And the book was amazing.

Augustine’s wordy and cumbersome, but the ideas hit me as amazingly relevant, even there. The gas station attendant gossiped with a farmer about the rape of a girl in their church as I read Augustine’s consolation to men and boys who had been raped in the sacking of Rome.

A couple farmers and the owner of the egg-processing plant (the town’s only industry) met every Tuesday and Thursday to discuss the inevitable fall of the U.S. due to its godlessness as evidenced by Hollywood, while I read Augustine’s critique of the theater and the way in which God may have saved the Romans by destroying the Coliseum.

I found myself arguing with a lot of the book, but it seemed far more insightful an analysis of late-20th-century society than any of the modern religious pundits.

I wouldn’t have said the same the first time I read The Confessions. It struck me as pretentious. But I’ve re-read it twice since reading The City of God, and I’ve liked it more each time.

Cretien de Troyes

            I tried with Yvain. I really did. I picked it up at a used bookstore that specialized in foreign language books. I failed to get it. I joined a French language book club. Still nothing. Then I chose a college course just because I heard the professor always taught Yvain.

            I learned a lot from that professor, but not how to appreciate that book.

Mark Bowden

As I was in the process of reading Blackhawk Down, I gave a simple writing assignment to my immigrant students: “Describe the house you grew up in.”

            The next day, with Blackhawk sitting on my shelf, a bookmark only 50 pages into it, I picked up the first of the essays. The young man described the orange trees, and the tan wall, and the bright dresses of the women who walked in front of his house, across the street from the Olympic Hotel in Mogadishu, before “all of it” happened.

            For those who have not read Blackhawk Down, “all of it” refers to the killing of hundreds of Somali men, women, and children, during an ill-conceived attempt to remove a warlord from the Olympic Hotel neighborhood of Mogadishu.

            There is no way I can describe how intensely that book moved me. Granted, I had a more personal link to the text than most of the readers, but most other readers I’ve met have liked it as well.

            Out of respect for my students, I didn’t see the film, which they described as an attempt to make the deaths of hundreds of their friends and family into the story of a few white Americans who made some bad choices. The book, though, does an exceptional job of presenting all of the people as real—and Bowden did excellent work in capturing the point of view of many of the Somalis involved.

### INFORMATION SHOWN
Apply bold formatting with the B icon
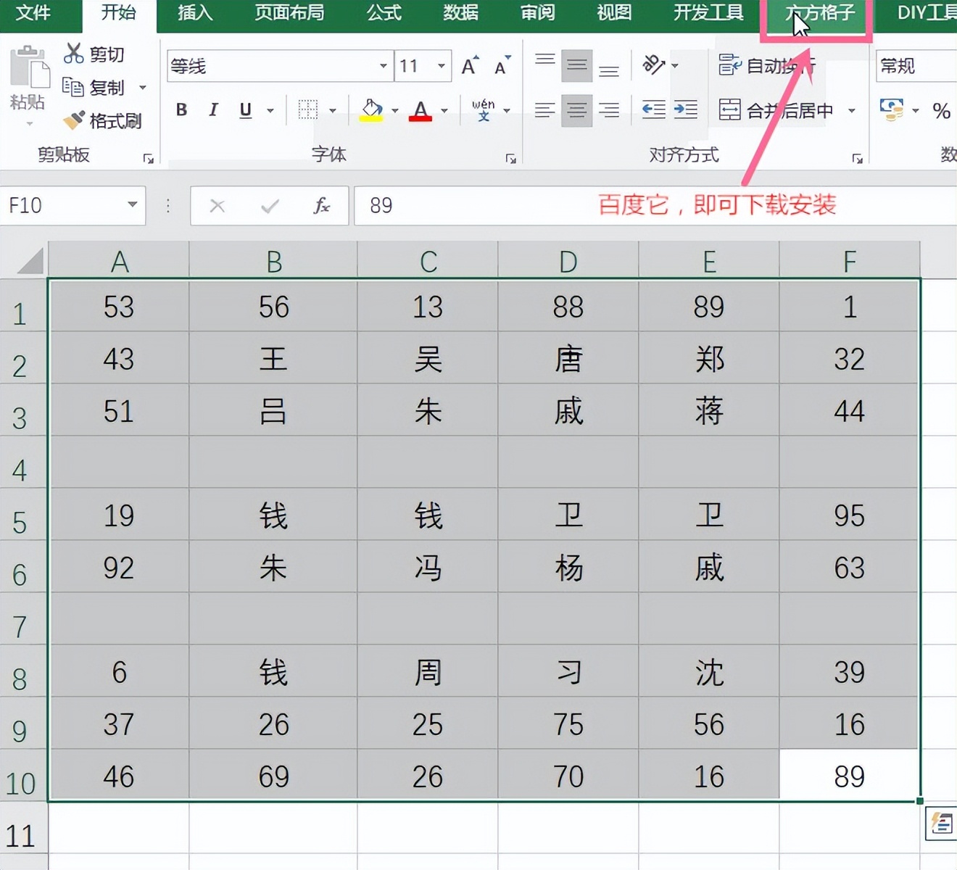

--

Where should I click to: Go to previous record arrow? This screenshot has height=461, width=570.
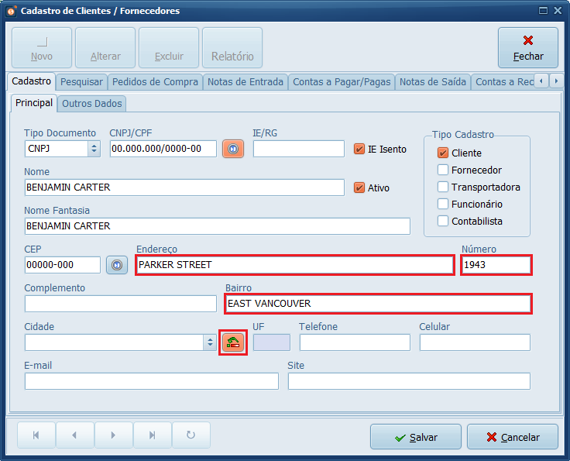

### EXERCISE BRIEF
Decide whether each statement agrees with the book reflections at the top: 1. The writer liked The Confessions on first reading. 2. The writer watched the film of Blackhawk Down. 3. The egg-processing plant was the town's only industry. Answer each with yes or no and quote the words of the text that settle it. The material comes from a separate source.

### CORRECT RESPONSE
1. No: "It struck me as pretentious."
2. No: "Out of respect for my students, I didn’t see the film"
3. Yes: "the egg-processing plant (the town’s only industry)"